Extracted material -
'''
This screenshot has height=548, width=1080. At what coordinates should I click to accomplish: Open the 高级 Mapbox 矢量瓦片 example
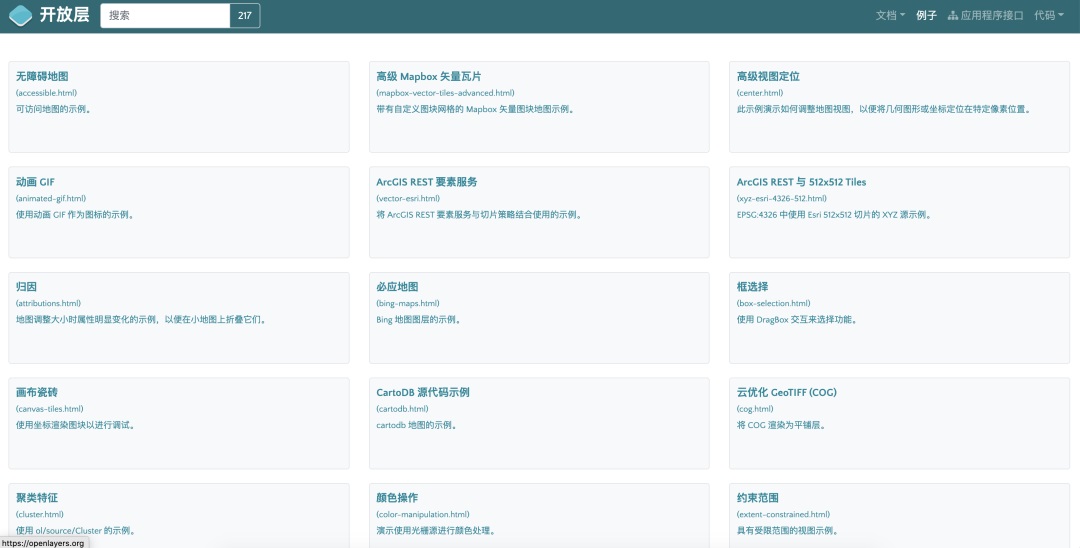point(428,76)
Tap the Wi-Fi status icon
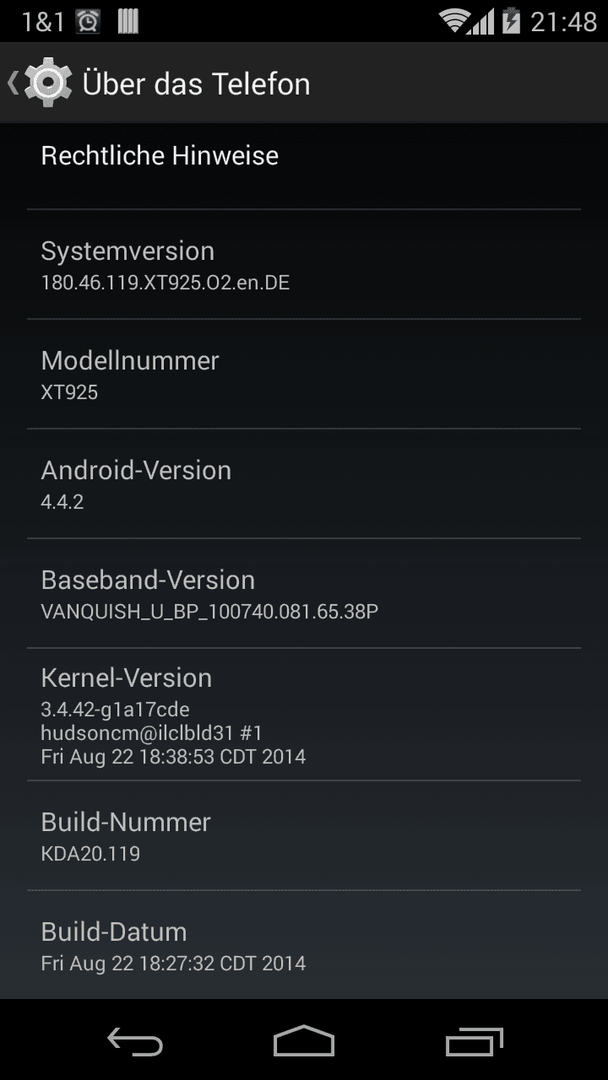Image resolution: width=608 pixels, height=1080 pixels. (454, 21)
'''
'''
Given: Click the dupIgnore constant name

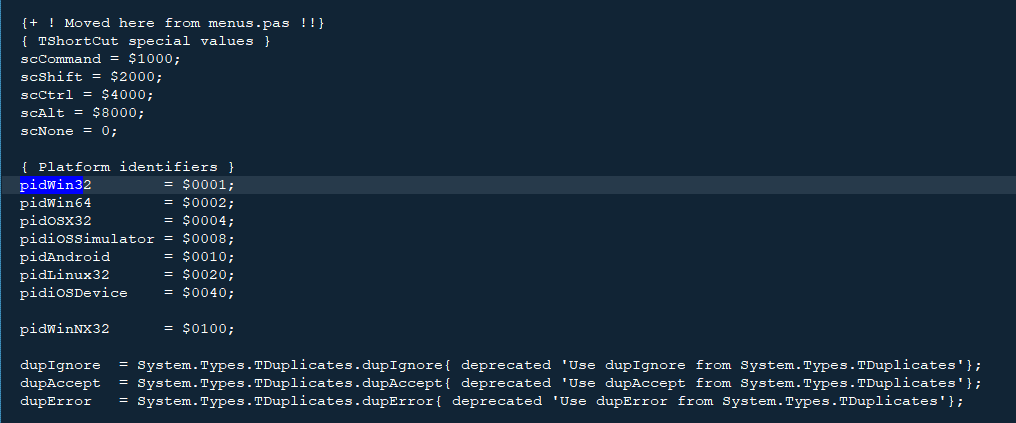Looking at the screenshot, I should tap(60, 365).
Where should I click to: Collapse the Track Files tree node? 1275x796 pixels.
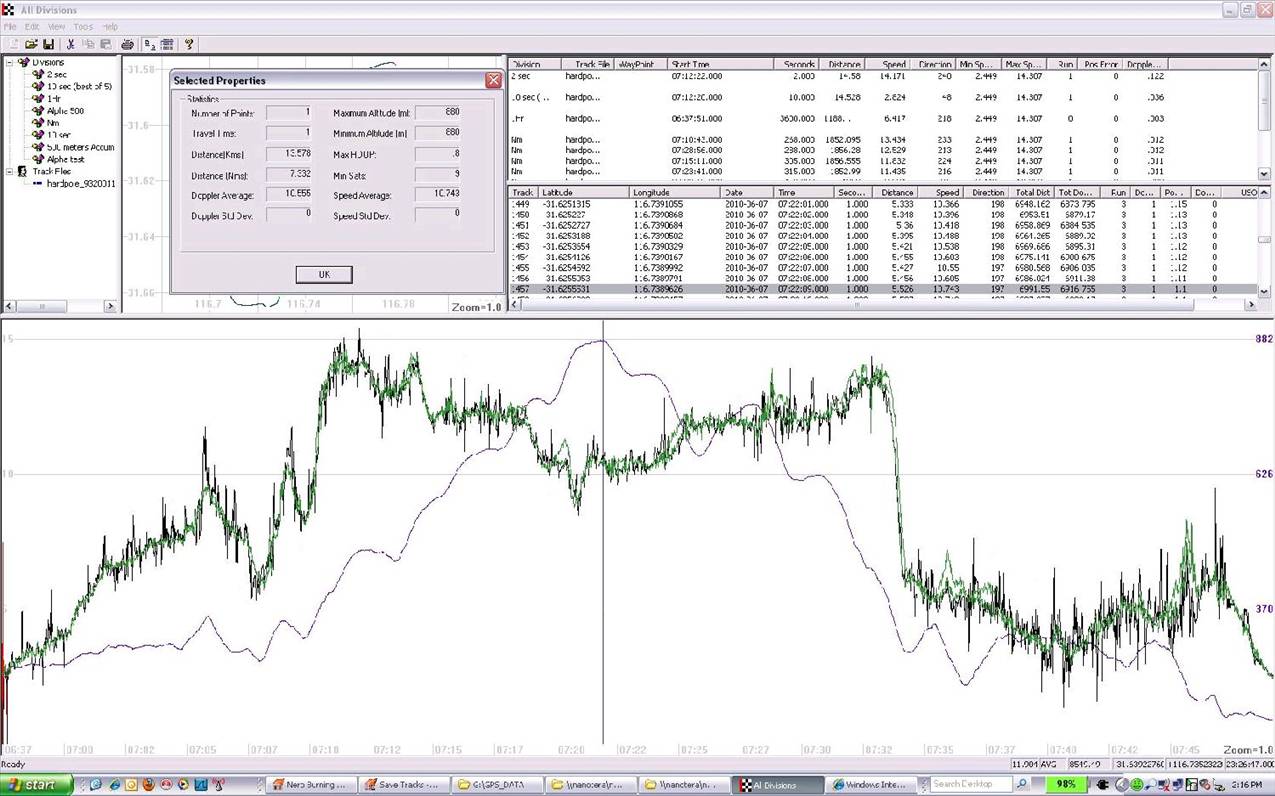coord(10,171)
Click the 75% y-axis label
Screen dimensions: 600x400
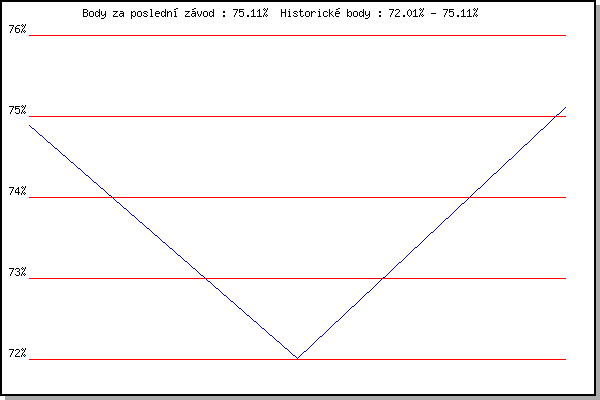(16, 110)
'''
Task to complete - Reproduce the rows from the line containing "This screenshot has" through the line containing "Image resolution: width=608", including both of those lines. Leave the pictures out.

Exercise output -
This screenshot has height=548, width=1080. At what coordinates should I click to accomplish: Open the 高级 Mapbox 矢量瓦片 example
point(428,76)
Tap the Wi-Fi status icon
Image resolution: width=608 pixels, height=1080 pixels. (454, 21)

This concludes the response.